======== Records provided ========
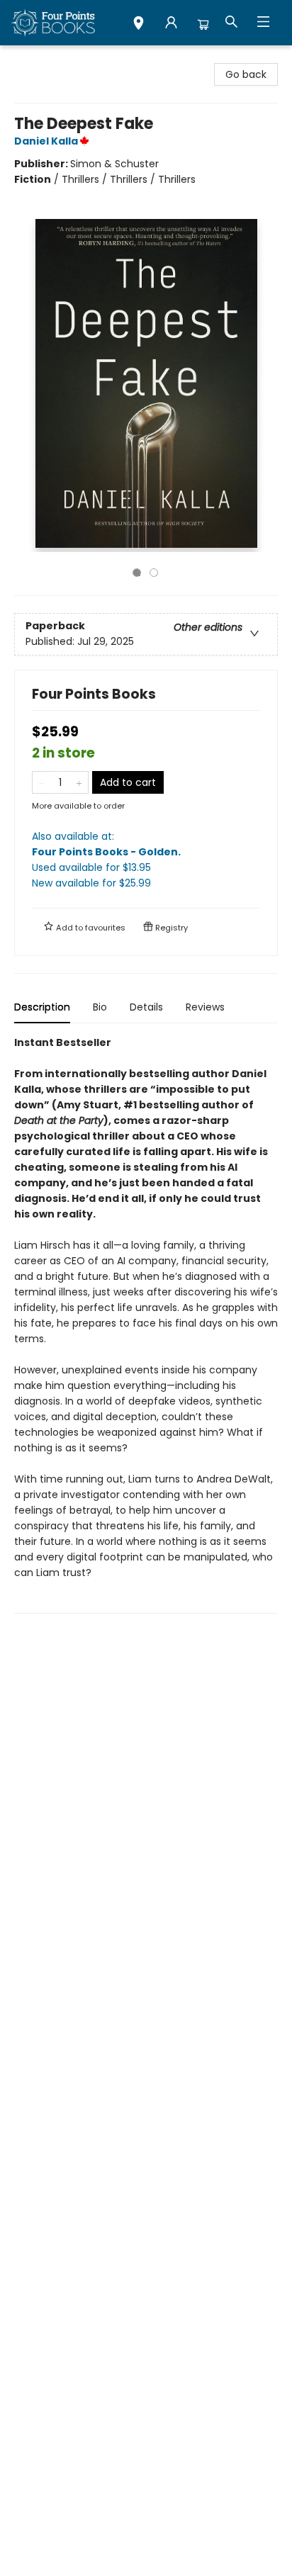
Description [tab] (42, 1007)
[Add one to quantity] (79, 782)
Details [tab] (146, 1007)
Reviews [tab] (205, 1007)
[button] (138, 25)
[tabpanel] (146, 1324)
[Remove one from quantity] (41, 782)
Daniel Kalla (46, 141)
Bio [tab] (100, 1007)
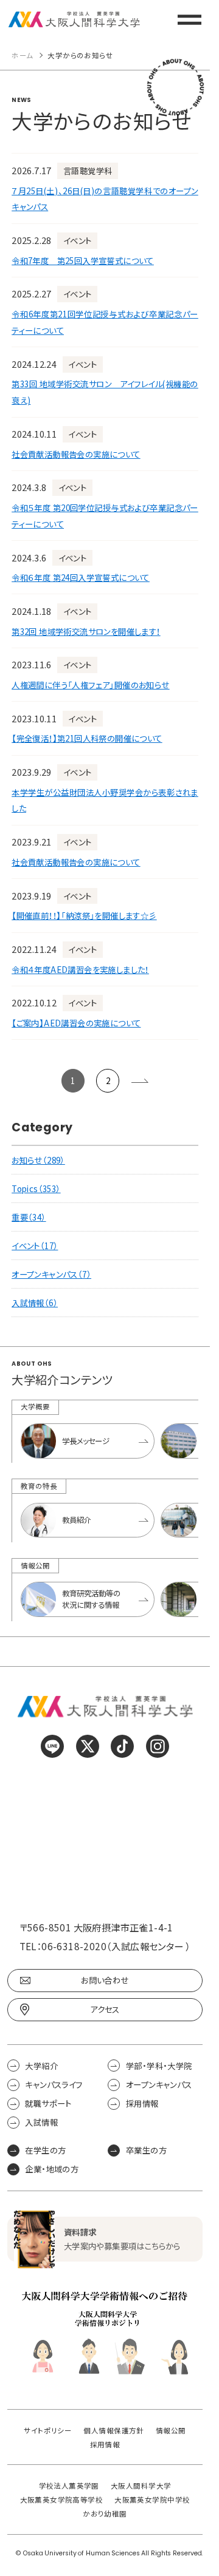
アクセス (105, 2009)
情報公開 (171, 2430)
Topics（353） (36, 1188)
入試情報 (41, 2122)
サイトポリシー (48, 2430)
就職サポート (48, 2103)
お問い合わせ (104, 1980)
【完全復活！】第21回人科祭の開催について (87, 738)
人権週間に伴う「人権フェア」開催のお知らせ (90, 685)
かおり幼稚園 (105, 2514)
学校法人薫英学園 (69, 2486)
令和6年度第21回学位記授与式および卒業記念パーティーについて (105, 322)
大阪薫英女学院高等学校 (61, 2500)
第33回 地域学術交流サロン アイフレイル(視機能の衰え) (105, 392)
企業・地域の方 (51, 2169)
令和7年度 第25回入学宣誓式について (83, 260)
========
What to work on: Starting from the line that contains "学校法人薫英学園 (69, 2486)", reproduce each line of the data exactly through the last one.

Solution:
学校法人薫英学園 (69, 2486)
令和6年度第21回学位記授与式および卒業記念パーティーについて (105, 322)
大阪薫英女学院高等学校 (61, 2500)
第33回 地域学術交流サロン アイフレイル(視機能の衰え) (105, 392)
企業・地域の方 (51, 2169)
令和7年度 第25回入学宣誓式について (83, 260)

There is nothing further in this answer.